Gov. Charlie Crist said he is unsure what he thinks about the 24-hour wait period.
''That might concern me,'' Crist said Friday. ``I better look at it, though.''
Supporters say the ultrasound and 24-hour waiting period help women make better medical decisions. The state already requires sonograms before abortions in the second and third trimesters. The proposal would add that requirement for the first three months of pregnancy, when most abortions take place.
The bill also gives women the option not to view the scan.
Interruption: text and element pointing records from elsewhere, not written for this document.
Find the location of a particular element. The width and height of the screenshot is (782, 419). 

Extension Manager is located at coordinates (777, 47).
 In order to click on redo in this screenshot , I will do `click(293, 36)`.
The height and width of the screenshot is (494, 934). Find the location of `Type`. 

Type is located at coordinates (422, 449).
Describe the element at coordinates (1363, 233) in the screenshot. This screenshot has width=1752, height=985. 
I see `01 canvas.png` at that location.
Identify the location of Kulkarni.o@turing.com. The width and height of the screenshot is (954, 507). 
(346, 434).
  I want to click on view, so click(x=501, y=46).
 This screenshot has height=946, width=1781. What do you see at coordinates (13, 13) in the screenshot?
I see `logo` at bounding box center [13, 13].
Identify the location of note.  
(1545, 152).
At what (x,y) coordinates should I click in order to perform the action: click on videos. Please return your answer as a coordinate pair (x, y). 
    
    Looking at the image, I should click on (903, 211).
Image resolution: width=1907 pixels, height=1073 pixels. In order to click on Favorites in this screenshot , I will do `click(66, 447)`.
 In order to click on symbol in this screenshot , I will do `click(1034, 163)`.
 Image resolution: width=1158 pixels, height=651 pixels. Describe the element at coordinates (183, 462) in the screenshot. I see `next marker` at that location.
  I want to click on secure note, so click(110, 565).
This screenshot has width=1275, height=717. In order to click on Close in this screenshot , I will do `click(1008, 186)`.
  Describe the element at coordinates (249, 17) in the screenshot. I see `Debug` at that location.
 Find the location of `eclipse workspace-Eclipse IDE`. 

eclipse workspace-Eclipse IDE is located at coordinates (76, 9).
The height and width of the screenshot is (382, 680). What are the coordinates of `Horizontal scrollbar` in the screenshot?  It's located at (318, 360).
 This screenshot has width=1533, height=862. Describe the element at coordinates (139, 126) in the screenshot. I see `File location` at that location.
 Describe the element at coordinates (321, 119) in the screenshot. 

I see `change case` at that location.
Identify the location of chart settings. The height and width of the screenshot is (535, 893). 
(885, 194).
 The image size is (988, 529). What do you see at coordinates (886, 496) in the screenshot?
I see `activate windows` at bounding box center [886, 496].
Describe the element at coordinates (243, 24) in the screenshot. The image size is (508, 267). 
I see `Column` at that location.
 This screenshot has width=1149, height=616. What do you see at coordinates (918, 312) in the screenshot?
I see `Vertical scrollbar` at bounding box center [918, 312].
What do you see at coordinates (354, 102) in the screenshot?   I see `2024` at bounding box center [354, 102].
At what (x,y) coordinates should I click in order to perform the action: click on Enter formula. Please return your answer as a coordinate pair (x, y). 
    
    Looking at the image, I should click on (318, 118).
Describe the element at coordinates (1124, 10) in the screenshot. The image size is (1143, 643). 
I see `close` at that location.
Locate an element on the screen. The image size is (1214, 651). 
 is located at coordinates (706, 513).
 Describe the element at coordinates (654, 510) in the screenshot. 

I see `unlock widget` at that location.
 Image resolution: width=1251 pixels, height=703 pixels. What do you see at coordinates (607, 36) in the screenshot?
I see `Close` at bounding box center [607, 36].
''If you read this bill, it doesn't do anything to take a way a woman's right to choose,'' said Rep. Kevin Ambler, a Lutz Republican. ``What it does is put a thoughtful deliberative process in place.''
`WHAT AN OUTRAGE'
But opponents say anti-abortion advocates have hijacked the parental notification bill to add provisions designed to create more abortion hurdles that trivialize a woman's decision to have an abortion.
''This bill demeans me in a way I have never felt demeaned before,'' said Rep. Kelly Skidmore, a Boca Raton Democrat. ``It suggests that I would be so cavalier about the decision to terminate a pregnancy that I should go back home and think it over as if I was out shopping and passed by a clinic and decided to pop in for an abortion. What an outrage.''
Miami Herald staff writer Marc Caputo contributed to this report.